I can't even get my head around school. I'm in total disbelief that I'm going to be at school tomorrow. Tonight is a school night. WHAT THE FUCK.
I'm pretty sure you guys are talking aboot High School... But anyways, I went back to school on the 21st of August, and I'm ever so happy since I moved back here for College. It is by far the most fun I've had in my life. By the by, Botany courses are really fun, if you're into science and plants...
I'm going tommmorow. I fucking hate it. and I don't understand how anyone could be remotely excited. It's all bullshit. BULL SHIT.
I went back to the University on August 21st. The only reason I was remotely looking forward to it because it is my last semester...EVER of any kind of schooling...EVER I've developed this serious hate of school in general.
Nyah nyah, I still have my vacation ahead of me. It'll start in three days!! Three glorious weeks of vacation before uni starts again in October.
I don't enroll until the Fall of 2007, I'm a long long long ways away, I've dreaded it for so long but I think it's finally time to do something different with my life. Even though I still have a whole year to goof off, I'm really scared because I have no idea what to expect and I'm so far behind.
My guidance counselor threatened to flick me between the eyes this morning. It was a horrible first two periods spent in the library, looking at phish archives dot com and palmrolling my dreads... as they had nowhere to put me because they're too selfish and cheap to give up their bonuses to build a new school, so they decide to subdivide the parcel behind the high school into 200 average single-family homes... starting at $249,900. So, I'm going to have to go to a vocational school to take an engineering course that I was somewhat pressured into... or take study hall for zero credits. For US History Dual Enrollment, I've got this squirrely politician looking man with a combover who excessively says the word "silly"... and my math teacher is my neighbor, though he's a pretty good guy, but math is my least favorite subject. I had to dump brush (cleaning up from Ernesto.. that prick of a tropical storm) afterwards, though I felt like crashing into a line of cypress trees by this swamp, on the way home... So now I find me asking myself why can't anything in my life go right just for once.... Well, there's always a certain Wall to cheer me up, I suppose. I think he intentionally cancelled my American Studies class (which was dumb anyway, since it's english and history and I'm already taking college credit history) and put me in his AP English. So, now I get to partake in watching him have cocktails at his desk on Fridays (in coke cups ) and listen to his coked out ramblings while he sprints through D Hall, discuss jam bands and pop culture, which will probably be the highlight of my day tomorrow. I love my English teacher/class.
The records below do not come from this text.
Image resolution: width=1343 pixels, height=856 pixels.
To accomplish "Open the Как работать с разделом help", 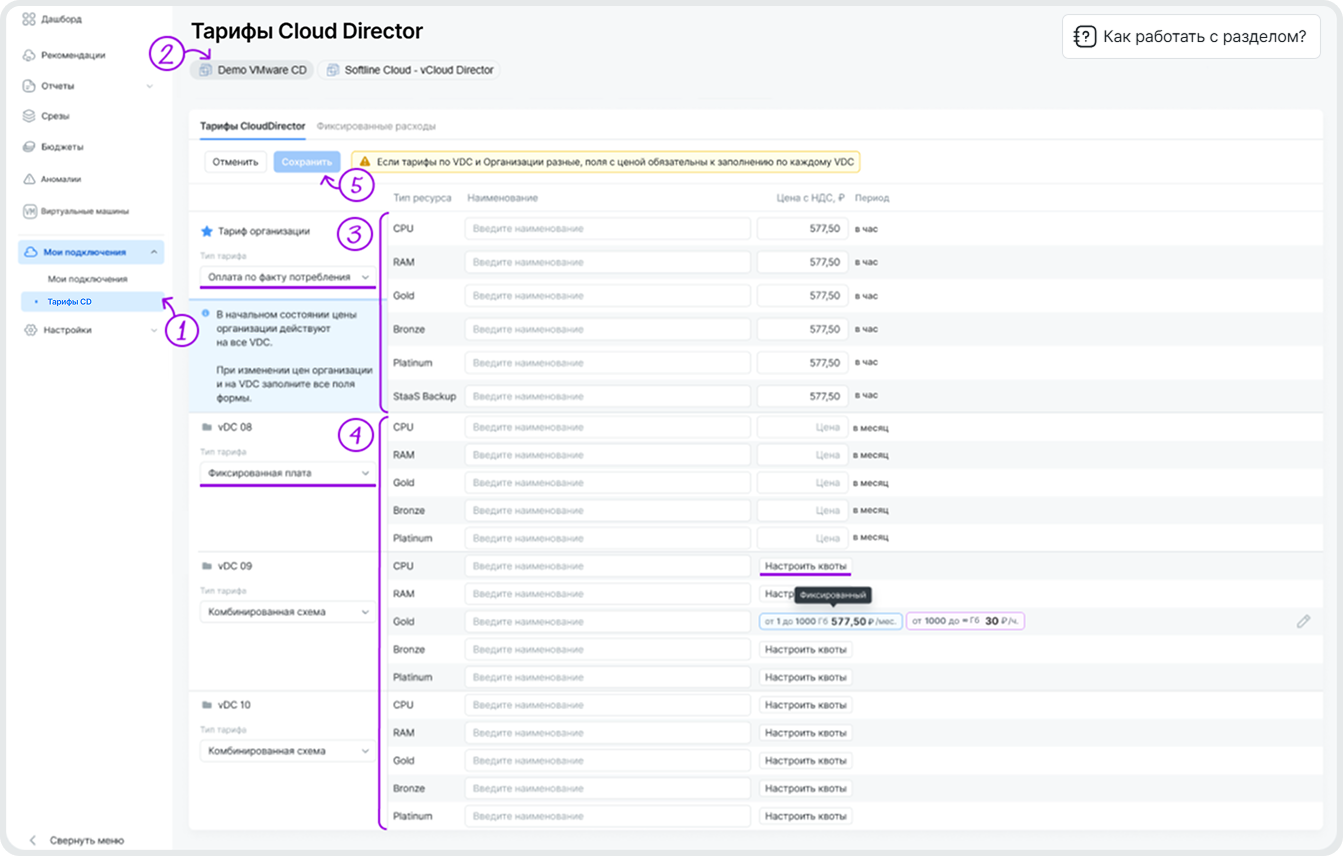I will [1191, 37].
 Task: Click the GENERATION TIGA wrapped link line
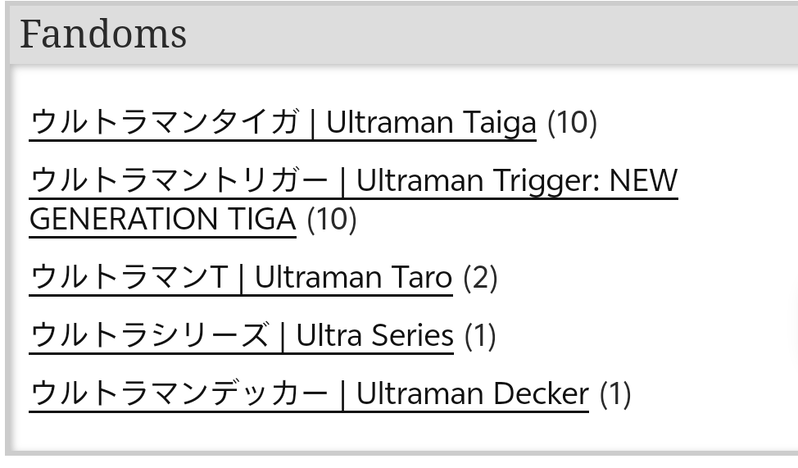point(163,219)
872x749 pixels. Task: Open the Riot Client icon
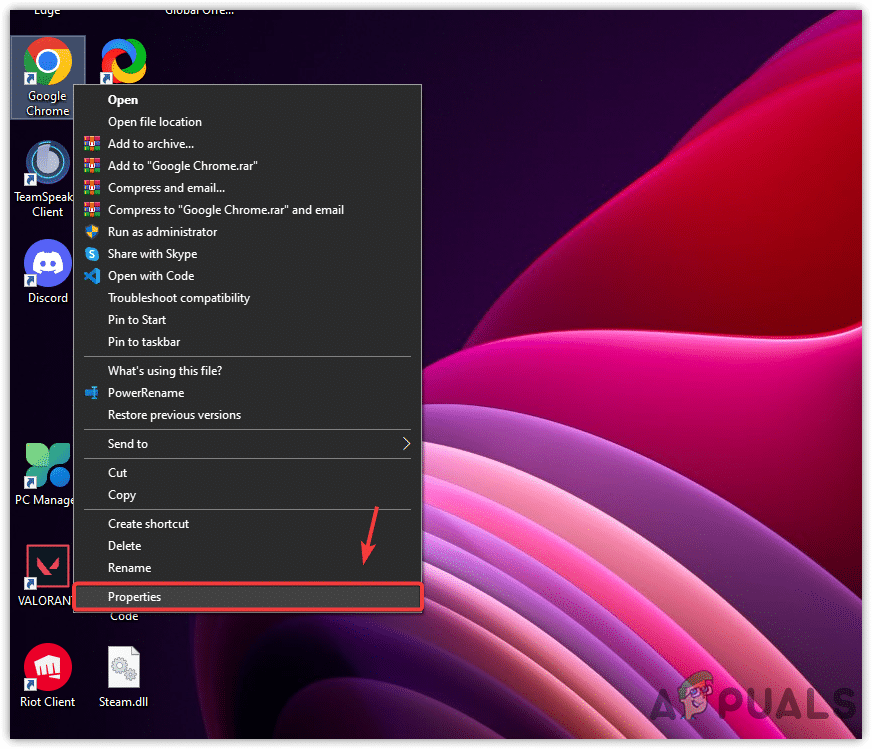click(x=46, y=665)
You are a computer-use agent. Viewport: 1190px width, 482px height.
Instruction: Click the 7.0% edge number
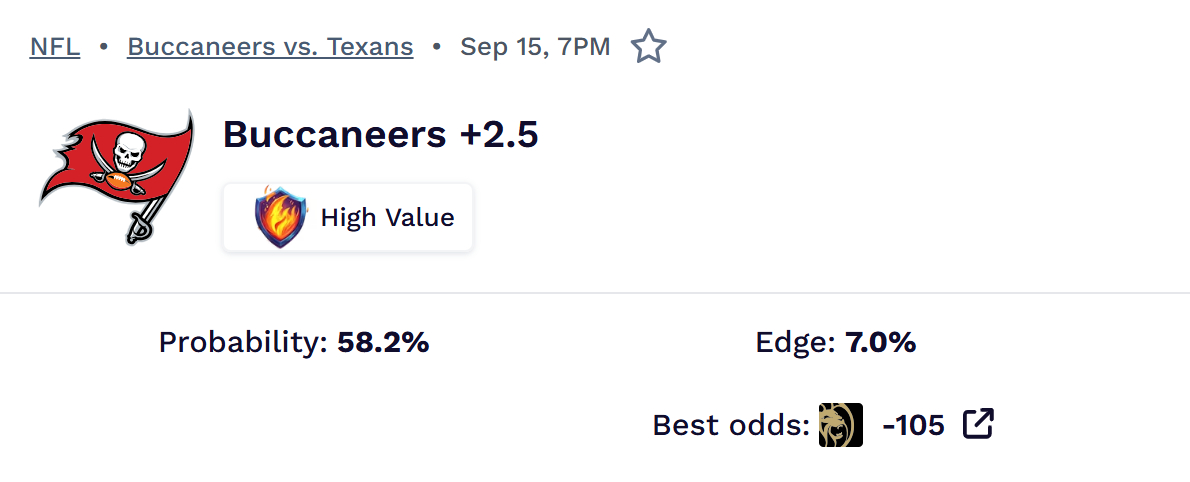[880, 343]
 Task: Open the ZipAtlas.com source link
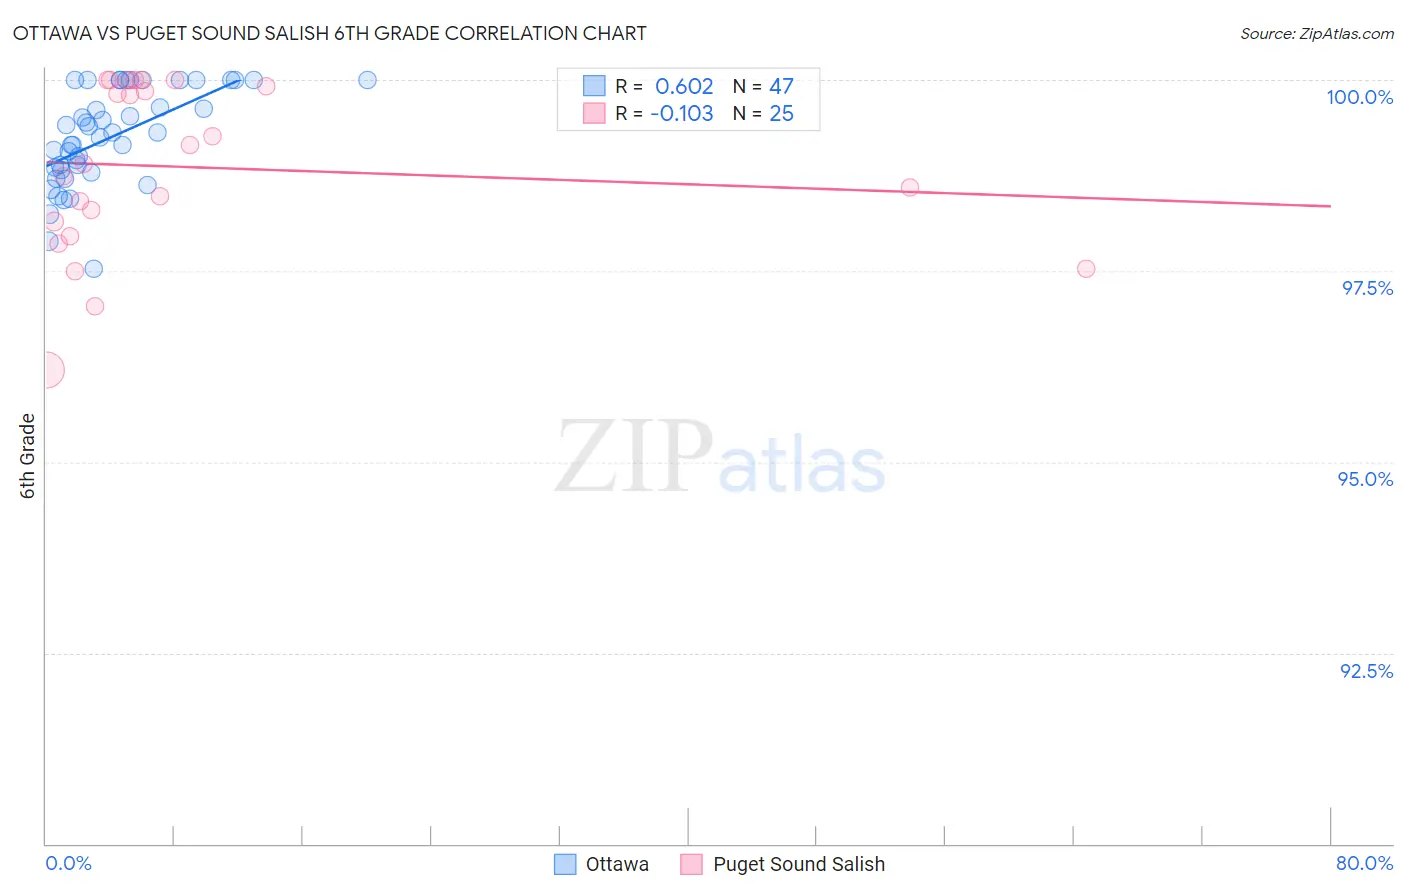coord(1317,33)
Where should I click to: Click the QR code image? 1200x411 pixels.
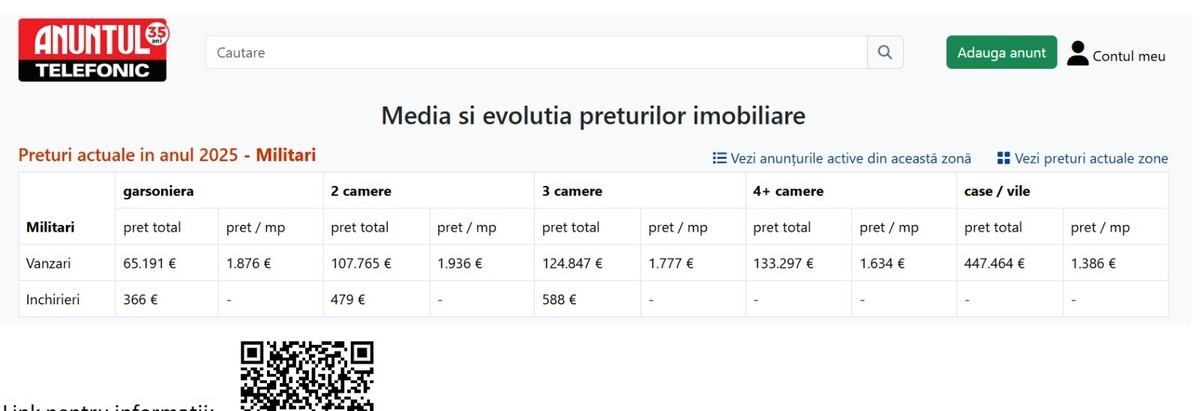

If it weren't for his classes, I wouldn't be able to stand my others... probably because his class is the only one that's enjoyable, yet we still get stuff done without everyone being complete dickfaces to each other.
well i start on monday *they made us come in 2day to get our timetables though it won't ready - we had to sit through an assembly too *yawns* so i have to wake up early on friday to get the time table* i felt liKe this for a bit :$ though i feel like this Know
If I ever got a guidance counselor that wasn't useless (actually, there's this one guy, though he's not assigned to me), I would find some way to honor them. In fact, I would take them to a nice restaurant and have dinner with them.
My favorite teacher I ever had was my 8th grade Science teacher. She didn't give a shit about anything and I had a special bond with her that none of the other kids had, sometimes I feel like going back there and seeing her to see if she remembers me. She always had my back and shit, maybe I was secretly retarded and just didn't know it. Naaaaaaa. Not me. Dannayelli
Hey, that was my third day of school already. I had (in order) French, Enriched English, History of the 20th Century and Education to Career Choice French wasn't that bad , we received a book to read. English was pretty cool even if Lewis (or is it Louis ) is nothing like my previous teacher, Farley Morris. History was just drop dead easy, but the teacher is not very fun or interesting. And in ECC, they kept talking on the ''great adventure of cégep'' Blah Blah
antoine, whats cegep? i already started school. i like the social atmosphere (of college) so i wasnt bummed when it started. my classes are cool. sociology is kinda boring cause it seems like all stuff i've already learned. literature is boring but i dont have to read much cause i've most of the stories before. social work is awesome as all hell. which is good since its my major.. but i'm a little freaked out since i dont have time for volunteer work (i have to go to school fulltime, and have two jobs.. well, i'm looking for a second job). and i need that in order to get into the program. anyway, cultural anthro is really interesting too. which is good cause i'd never get through that class if it wasn't (its at night and 3 hours)
It's a '' College of General and Vocational Education." Because, yes, this is my last year of high school and after i'll go there. You can either take a preuniversity program (2 years) like social sciences, liberal arts, pure and applied sciences, arts and litterature etc Or you can take a technical program (3 years) like nursing and this stuff There's also the vocationnal system in high school but it's a bit complicated
i would like to go to school soon. but i dont think H.S was that great (for me). I cant wait to get back to college.